*TEXT SECTION*.
--- BEGIN ---

Warren G. Harding High School is a public high school in Warren, Ohio, United States. It is the only high school in the Warren City School District. Sports teams are called the Raiders, and they compete in the Ohio High School Athletic Association as a member of the All-American Conference.

Athletics
Athletic programs include football, baseball, fastpitch, basketball (men's and women's), soccer (men's and women's), bowling, swimming and diving, volleyball, golf, tennis, track and field, and cheerleading, with talks of forming a lacrosse team.

OHSAA State Championships

 Baseball – 1933 
 Football – 1972*, 1974, 1990 
 Track and Field – 2010
 *Titles won by Warren Western Reserve High School prior to consolidation in 1990.

--- END ---

*DATA*.

--- BEGIN ---

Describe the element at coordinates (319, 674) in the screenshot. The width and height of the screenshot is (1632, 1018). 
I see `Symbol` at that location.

--- END ---
--- BEGIN ---

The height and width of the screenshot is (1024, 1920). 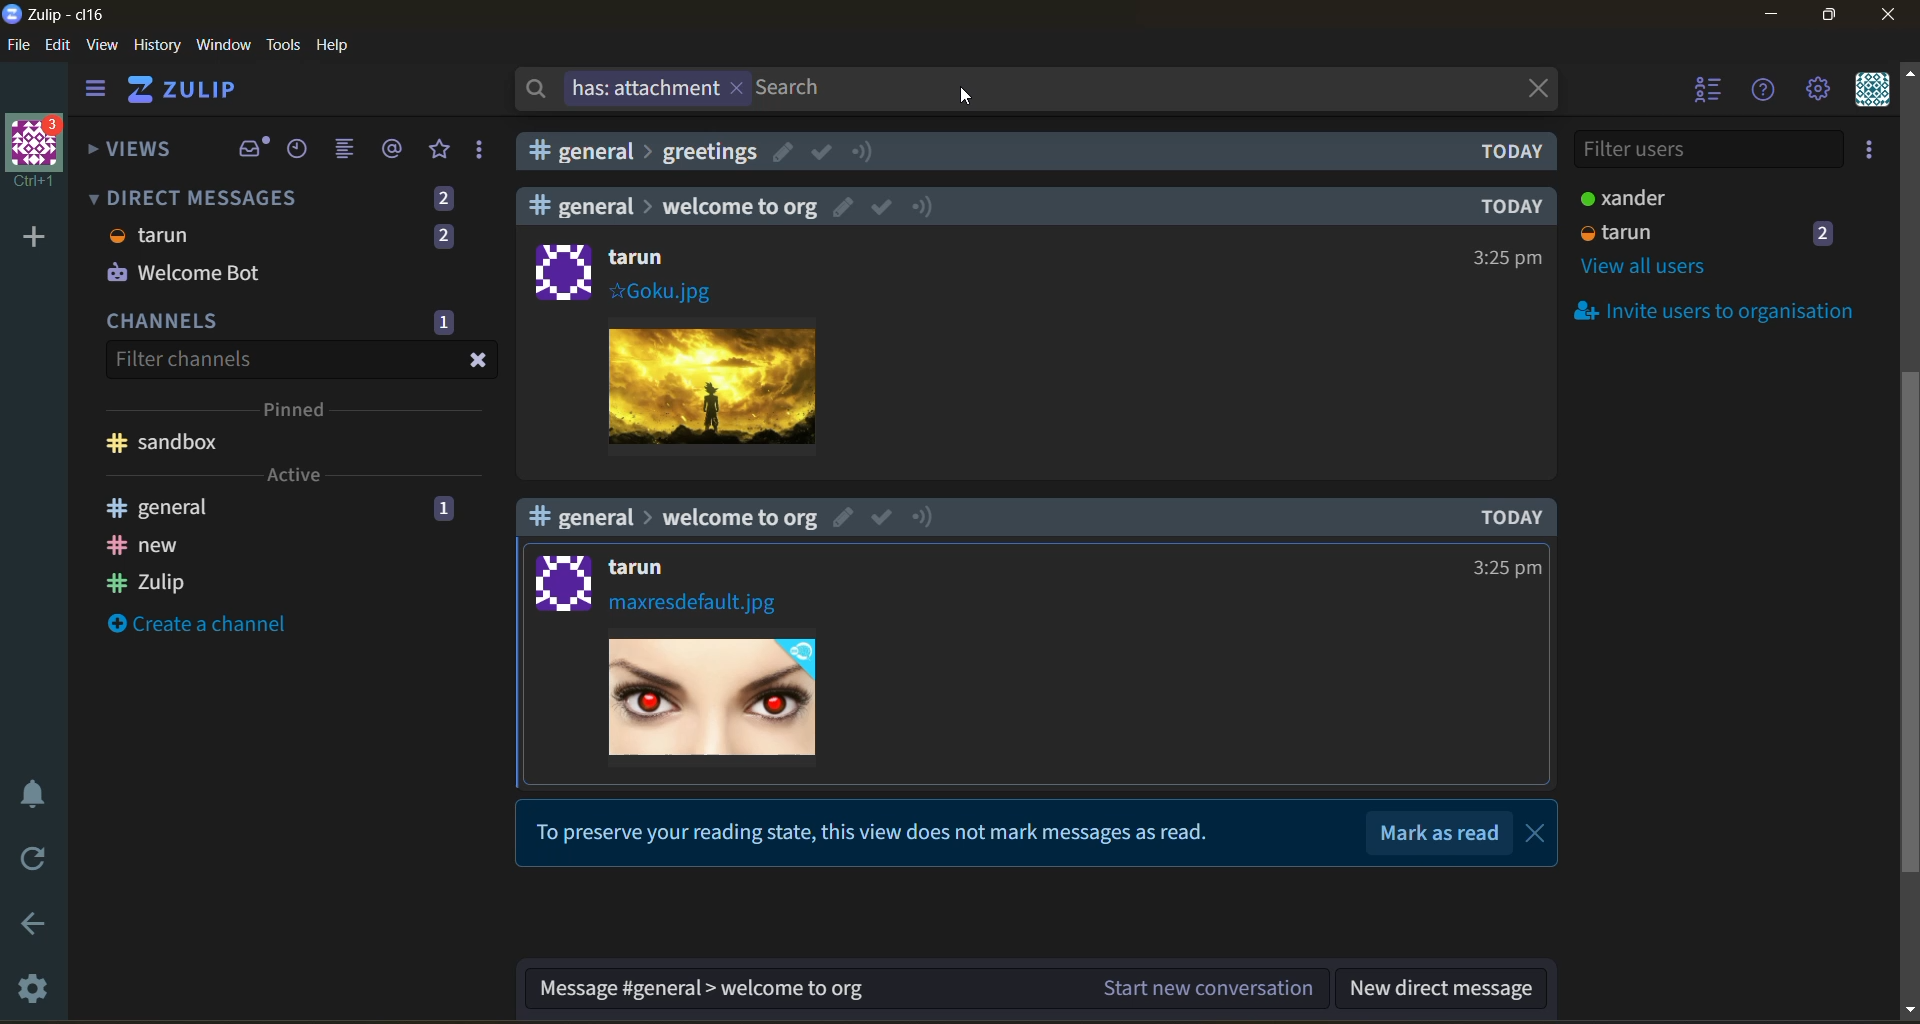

--- END ---

*REQUIREMENTS*.
In the text about Warren G. Harding High School, which year is listed for the OHSAA state championship in track and field? Rely only on the text about Warren G. Harding High School, not the lines.

*SOLUTION TO THIS TASK*.
2010